→ What you will do:
Summarize the comic recap below in exactly three sentences.

----- Excerpt provided -----

So Maya and this dude Eric are at a rock concert, at
a club called Terminal 5, which is actually a real place located on 56th
Street and 11th Avenue. Though Maya is deaf, she agreed to see
nameless rock musician(s) because she likes the vibrations and the acrid smell
of body odor. The headliner, presumably, takes the stage to sit at a grand
piano (not rockin’, dad!) and plays a song that lulls everyone in the crowd to
sleep, except for Maya who naturally can’t hear the music. She reaches out and
touches Eric, who then turns into…a scribble monster? The art style here…it’s
very unpolished Paul Pope in my opinion, and maybe a little too rough for a
story that requires a pretty creative depiction of beings made of sound.
Because that’s what’s happened, apparently: everyone that hears this melody
turns into a sound being with their right hands transformed into a satellite
dish that transmits the song ever further. Maya realizes that this could become
a big issue in a crowded city like New York, and hot foots it out of Terminal 5
to find Hell’s Kitchen’s protector, Daredevil.
She finds him sort of chilling on a rooftop looking
real Han Solo, and slips onto his cranium some noise-cancelling headphones Maya
grabbed from a sound being’s shed clothing (though it didn’t look like they
were shedding clothing at Terminal 5…I’d have noticed) and plays Prince,
clearly because the pure music of Prince will vanquish any sonic antagonist
across the galaxy. That’s when I remember that Echo thinks Daredevil can hear,
and indeed has super-hearing, which was not true in older issues of the comic.

----- Supplied records -----

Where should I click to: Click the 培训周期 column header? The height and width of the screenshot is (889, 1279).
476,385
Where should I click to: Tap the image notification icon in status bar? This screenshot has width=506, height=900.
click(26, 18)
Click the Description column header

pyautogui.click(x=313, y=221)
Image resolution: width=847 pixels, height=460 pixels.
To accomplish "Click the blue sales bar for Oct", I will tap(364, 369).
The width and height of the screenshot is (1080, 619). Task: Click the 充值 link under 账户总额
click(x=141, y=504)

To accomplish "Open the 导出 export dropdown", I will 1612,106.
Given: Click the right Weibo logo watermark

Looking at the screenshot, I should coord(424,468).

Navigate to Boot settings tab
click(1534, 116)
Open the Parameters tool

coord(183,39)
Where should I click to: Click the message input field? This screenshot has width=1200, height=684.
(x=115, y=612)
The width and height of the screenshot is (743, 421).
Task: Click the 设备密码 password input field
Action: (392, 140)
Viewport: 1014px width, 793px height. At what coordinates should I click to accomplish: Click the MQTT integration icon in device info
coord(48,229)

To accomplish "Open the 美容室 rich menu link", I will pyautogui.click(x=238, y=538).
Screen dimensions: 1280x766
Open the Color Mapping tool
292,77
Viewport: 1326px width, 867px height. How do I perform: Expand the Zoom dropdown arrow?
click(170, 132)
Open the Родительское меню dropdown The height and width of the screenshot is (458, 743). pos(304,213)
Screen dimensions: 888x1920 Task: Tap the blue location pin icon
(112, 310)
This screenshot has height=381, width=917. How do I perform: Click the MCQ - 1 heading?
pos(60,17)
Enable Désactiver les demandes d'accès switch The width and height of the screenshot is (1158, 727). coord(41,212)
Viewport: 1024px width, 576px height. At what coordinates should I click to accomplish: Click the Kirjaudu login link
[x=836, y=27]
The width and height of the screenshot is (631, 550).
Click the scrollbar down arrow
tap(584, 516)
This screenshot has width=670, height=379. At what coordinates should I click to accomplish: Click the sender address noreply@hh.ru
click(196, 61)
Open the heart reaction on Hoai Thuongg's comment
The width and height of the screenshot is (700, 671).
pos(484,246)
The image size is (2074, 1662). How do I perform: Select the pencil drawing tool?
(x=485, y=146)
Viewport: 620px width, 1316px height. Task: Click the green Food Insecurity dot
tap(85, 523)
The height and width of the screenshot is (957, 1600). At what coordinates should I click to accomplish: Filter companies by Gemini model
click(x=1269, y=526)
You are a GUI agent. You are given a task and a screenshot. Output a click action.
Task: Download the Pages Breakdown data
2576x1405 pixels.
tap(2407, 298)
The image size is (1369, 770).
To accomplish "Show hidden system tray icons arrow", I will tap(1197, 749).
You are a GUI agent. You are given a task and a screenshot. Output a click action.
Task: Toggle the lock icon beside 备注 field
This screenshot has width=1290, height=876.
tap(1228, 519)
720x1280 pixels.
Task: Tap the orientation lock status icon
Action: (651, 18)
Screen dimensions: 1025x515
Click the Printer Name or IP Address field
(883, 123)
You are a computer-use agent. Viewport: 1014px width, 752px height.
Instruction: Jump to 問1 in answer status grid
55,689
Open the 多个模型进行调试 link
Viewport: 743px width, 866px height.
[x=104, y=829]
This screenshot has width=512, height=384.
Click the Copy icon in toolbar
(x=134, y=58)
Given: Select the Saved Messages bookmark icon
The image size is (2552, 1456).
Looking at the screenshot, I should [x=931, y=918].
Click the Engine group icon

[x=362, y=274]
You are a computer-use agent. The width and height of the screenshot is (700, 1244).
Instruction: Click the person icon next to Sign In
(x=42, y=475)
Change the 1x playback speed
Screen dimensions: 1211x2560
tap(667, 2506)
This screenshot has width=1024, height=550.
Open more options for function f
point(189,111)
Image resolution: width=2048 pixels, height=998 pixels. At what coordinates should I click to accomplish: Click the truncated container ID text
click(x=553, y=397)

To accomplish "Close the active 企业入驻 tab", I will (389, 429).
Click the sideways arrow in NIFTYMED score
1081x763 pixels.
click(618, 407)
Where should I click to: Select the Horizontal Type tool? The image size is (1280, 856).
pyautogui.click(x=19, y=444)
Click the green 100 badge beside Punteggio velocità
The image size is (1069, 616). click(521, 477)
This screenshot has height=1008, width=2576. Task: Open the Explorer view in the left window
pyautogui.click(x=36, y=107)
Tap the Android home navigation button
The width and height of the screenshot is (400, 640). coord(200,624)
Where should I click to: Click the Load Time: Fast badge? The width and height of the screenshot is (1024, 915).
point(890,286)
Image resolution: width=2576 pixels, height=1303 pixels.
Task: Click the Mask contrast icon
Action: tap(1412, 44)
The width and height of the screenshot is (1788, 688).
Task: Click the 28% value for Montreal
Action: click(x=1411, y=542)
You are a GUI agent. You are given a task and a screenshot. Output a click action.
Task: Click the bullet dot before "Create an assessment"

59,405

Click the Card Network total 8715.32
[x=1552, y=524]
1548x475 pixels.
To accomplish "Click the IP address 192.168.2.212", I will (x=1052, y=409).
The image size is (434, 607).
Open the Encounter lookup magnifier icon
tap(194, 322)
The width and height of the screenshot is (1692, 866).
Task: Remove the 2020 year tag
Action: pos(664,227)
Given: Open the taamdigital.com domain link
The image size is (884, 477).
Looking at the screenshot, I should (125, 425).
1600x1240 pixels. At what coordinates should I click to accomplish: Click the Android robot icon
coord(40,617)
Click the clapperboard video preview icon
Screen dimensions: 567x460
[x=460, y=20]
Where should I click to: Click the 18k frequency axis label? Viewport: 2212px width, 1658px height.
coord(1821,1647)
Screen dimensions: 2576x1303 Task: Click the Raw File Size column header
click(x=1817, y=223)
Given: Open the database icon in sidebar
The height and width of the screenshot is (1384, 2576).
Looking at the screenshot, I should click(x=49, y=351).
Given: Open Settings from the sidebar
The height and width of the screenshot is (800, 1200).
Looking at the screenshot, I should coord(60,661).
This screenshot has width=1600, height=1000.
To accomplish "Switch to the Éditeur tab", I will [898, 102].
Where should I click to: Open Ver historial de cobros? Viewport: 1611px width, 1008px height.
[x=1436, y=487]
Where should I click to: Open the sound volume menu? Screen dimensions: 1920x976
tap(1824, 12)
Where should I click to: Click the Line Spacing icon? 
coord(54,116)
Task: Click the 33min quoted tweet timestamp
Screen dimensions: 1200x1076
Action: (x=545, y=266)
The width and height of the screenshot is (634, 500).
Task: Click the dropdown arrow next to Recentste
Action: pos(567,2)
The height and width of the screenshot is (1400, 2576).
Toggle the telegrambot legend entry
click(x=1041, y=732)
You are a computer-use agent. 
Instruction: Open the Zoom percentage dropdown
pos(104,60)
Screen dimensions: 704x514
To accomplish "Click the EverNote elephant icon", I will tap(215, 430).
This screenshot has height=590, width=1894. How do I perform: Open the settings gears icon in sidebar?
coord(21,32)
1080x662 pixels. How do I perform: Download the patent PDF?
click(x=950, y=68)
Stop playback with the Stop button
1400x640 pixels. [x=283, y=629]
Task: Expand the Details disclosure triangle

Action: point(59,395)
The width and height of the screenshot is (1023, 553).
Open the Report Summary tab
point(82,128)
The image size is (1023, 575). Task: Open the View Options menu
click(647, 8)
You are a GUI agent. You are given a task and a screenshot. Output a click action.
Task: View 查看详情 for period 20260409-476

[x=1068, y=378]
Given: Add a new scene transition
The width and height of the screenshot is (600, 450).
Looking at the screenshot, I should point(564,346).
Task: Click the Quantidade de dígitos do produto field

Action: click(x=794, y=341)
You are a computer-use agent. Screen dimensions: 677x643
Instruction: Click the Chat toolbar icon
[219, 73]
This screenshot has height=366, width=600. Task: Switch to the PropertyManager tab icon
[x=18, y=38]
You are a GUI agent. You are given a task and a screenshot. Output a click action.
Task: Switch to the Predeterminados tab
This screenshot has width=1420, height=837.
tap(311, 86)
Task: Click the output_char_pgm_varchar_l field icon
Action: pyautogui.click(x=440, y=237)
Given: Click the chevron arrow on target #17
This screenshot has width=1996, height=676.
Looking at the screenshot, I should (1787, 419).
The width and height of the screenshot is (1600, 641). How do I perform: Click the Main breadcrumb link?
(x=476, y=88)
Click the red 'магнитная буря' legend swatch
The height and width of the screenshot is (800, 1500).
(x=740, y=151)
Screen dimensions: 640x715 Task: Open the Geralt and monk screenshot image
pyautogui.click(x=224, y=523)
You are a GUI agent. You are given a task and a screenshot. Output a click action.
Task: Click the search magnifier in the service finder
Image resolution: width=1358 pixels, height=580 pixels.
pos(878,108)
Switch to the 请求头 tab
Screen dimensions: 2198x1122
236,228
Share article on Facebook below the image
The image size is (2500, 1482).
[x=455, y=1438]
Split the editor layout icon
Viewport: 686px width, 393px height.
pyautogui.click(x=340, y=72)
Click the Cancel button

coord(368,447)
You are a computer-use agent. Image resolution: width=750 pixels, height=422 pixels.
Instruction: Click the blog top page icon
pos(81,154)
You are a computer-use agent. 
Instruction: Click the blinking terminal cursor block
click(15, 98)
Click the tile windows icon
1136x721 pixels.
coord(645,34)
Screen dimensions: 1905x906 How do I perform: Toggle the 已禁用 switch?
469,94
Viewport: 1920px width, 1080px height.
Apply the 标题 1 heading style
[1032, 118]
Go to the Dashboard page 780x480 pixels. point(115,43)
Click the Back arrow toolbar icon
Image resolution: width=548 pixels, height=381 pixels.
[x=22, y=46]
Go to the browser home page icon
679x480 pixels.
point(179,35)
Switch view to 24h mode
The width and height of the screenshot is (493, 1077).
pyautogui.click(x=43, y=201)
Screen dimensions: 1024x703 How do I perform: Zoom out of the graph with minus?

-----

→ Response to this task:
At a rock concert at Terminal 5, a headliner's piano song lulls the crowd to sleep and turns everyone who hears it into sound beings whose right hands become satellite dishes that transmit the song further, but Maya, who is deaf, can't hear the music, and when she touches Eric he turns into one of these beings. Realizing the danger in a crowded city like New York, she leaves to find Daredevil on a rooftop, slips noise-cancelling headphones from a sound being's shed clothing onto his head, and plays Prince. The reviewer calls the art too rough for a story that needs creative depictions of beings made of sound and notes that Echo treats Daredevil as able to hear, even with super-hearing, which was not true in older issues.